Tech Tuesday: How it Felt to Fail

Each Tuesday, pleasureinlearning brings you Tech Tuesday.  Come back each week for more ways to become efficient and effective in your use of technology. 


Have you ever tried something new? and failed?

I have.

My students have.

Ben Orlin did. (You must read this linked article, even it if means that you don’t read the rest of my post.)

Thinking about my failures is a sure-fire way to reinvigorate my teaching.  It is in those moments of reflection that I’m reminded that I, too, am human and that I, too, once learned what I am teaching my students.

My failures to learn effectively and efficiently are many.  One time I promised an non-profit I would get a certification if they bought me the materials and then I never did follow through. I blew a work project for lack of research. I got a C in Abstract Algebra (and I got that high of a grade mostly because I leaned way too heavily on a friend for help). I didn’t realize until I was approximately 26 that Maine is not a peninsula. In a year after Y2K, I referenced North Vietnam and South Vietnam. (Are you noticing a trend regarding my geopolitical awareness?) Once, or maybe more than once, my husband has endured exceedingly overcooked fish. Even now, I’m probably failing at commas.  With apologies to all of my English teachers, I’ve given up on commas.

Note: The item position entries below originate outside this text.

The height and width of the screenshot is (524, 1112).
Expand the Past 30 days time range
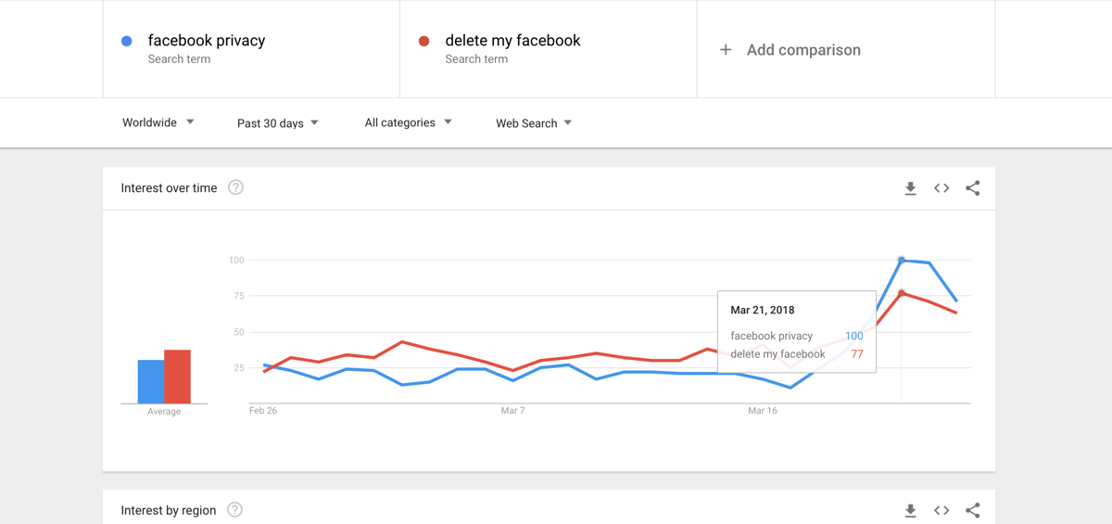tap(278, 123)
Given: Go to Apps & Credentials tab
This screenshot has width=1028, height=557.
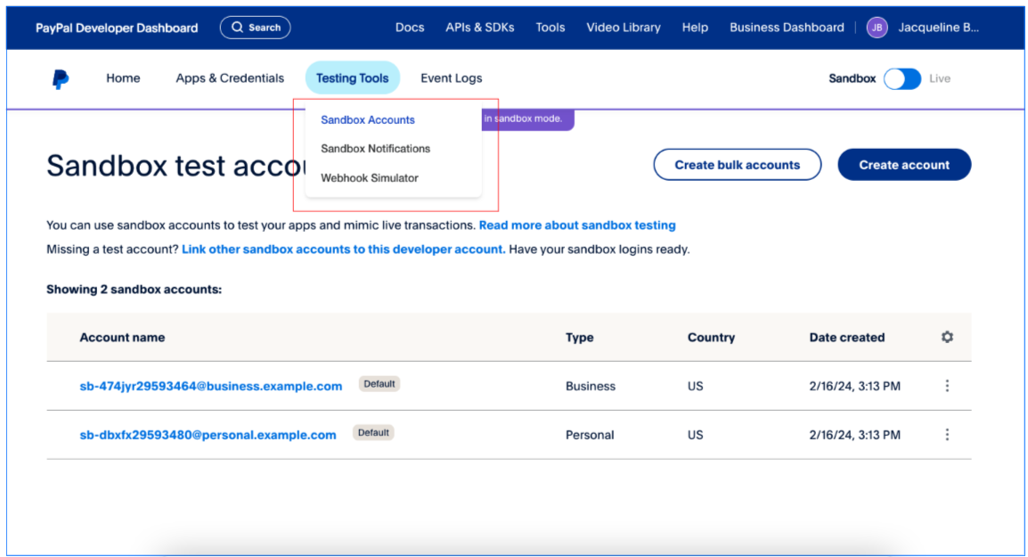Looking at the screenshot, I should tap(230, 78).
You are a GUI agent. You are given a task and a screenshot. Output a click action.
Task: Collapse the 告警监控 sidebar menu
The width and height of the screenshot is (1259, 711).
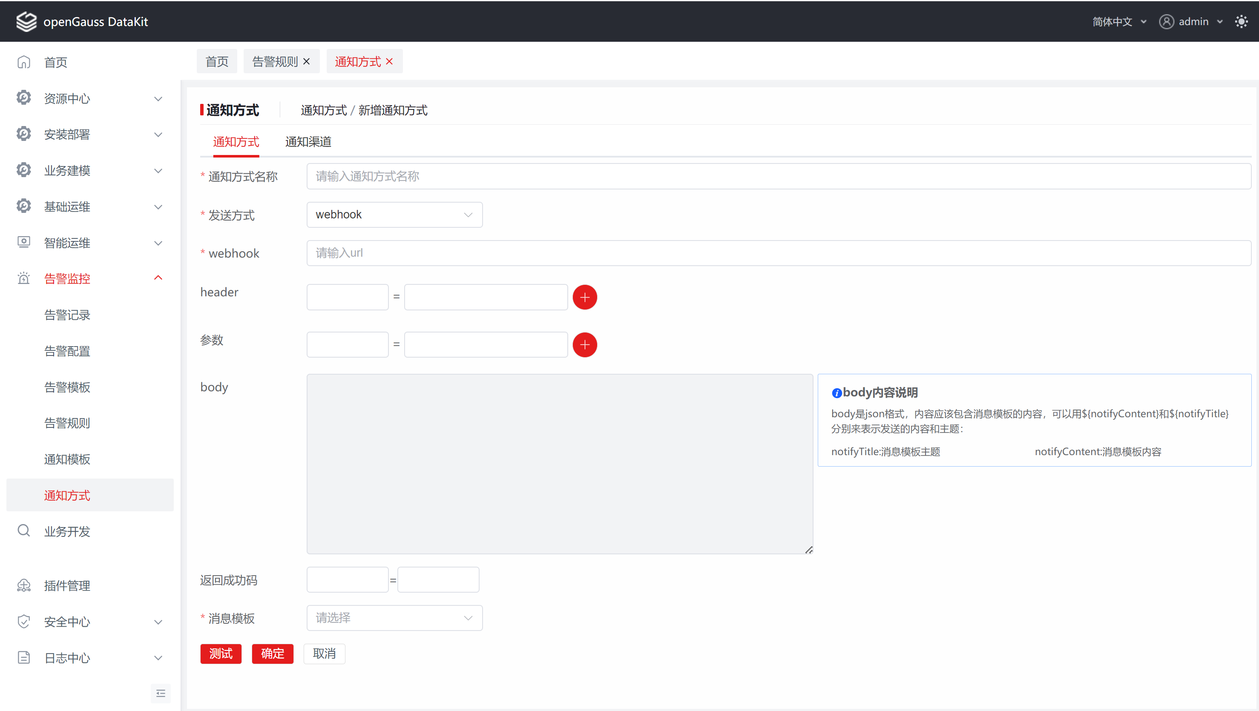158,278
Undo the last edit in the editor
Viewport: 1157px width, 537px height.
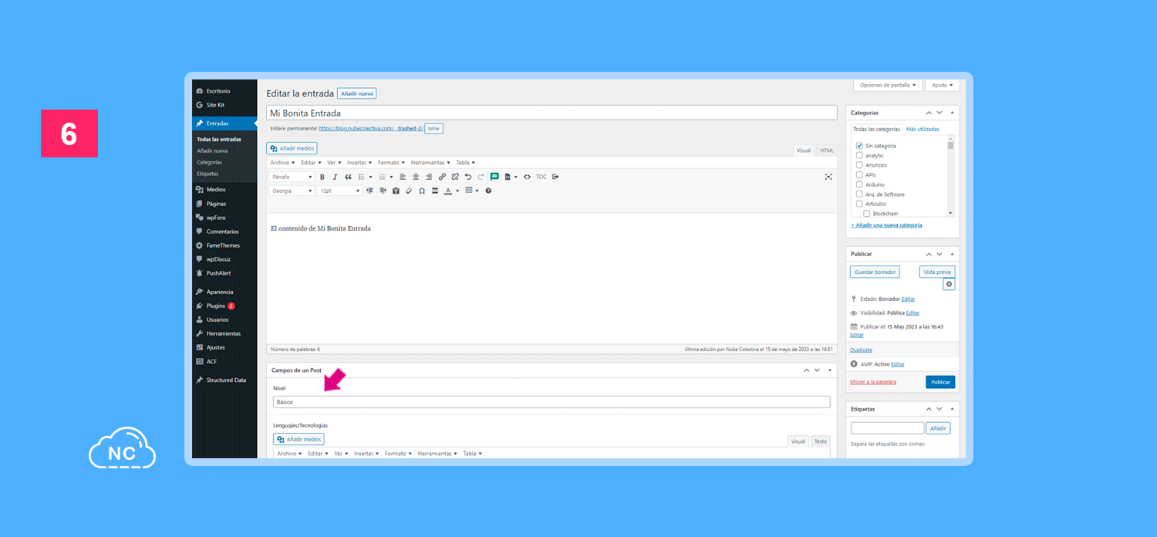coord(467,177)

Then there was the time I tried to use my husband’s Mac for something. I cursed and yelled because I didn’t know how to do what I wanted to do–me, the computer professor who has a MS in the subject.  I promise you that in the midst of this meltdown, I surely didn’t acknowledge that it was my lack of skill that was the problem! (For the record, his Mac and I have since made peace.)

What I’m reminded of today is how much it hurts to fail. When I’m licking my wounds, that is the last time I want to seek out help.

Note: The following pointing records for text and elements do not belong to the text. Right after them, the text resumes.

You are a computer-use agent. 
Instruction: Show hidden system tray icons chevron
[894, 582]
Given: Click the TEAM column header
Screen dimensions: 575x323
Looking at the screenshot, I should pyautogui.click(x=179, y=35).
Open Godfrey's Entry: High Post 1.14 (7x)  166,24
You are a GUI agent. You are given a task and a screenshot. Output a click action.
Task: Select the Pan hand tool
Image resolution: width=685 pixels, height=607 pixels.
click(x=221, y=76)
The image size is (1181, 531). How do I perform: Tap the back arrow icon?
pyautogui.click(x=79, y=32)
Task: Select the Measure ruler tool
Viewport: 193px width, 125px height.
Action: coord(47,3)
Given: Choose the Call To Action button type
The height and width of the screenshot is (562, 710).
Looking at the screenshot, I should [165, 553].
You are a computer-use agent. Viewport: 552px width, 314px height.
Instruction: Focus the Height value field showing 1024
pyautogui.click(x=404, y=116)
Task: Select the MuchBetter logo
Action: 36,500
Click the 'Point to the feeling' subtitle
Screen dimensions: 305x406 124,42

Now it’s your turn. Take time to seek out a student today. Be compassionate when the students get up the nerve to come to you.


One comment on “Tech Tuesday: How it Felt to Fail

  1. Brian Leslie Coatney says:

    This is all great. My favorite line is the “exceedingly overcooked fish.” In a communications course in the navy, we listened to a talk by a psychiatrist. His patients loved him. One day when he asked them why they like him so much, they replied, “Because you’re just like us.” He was shocked and unnerved, and after some reflection, it resonated with him.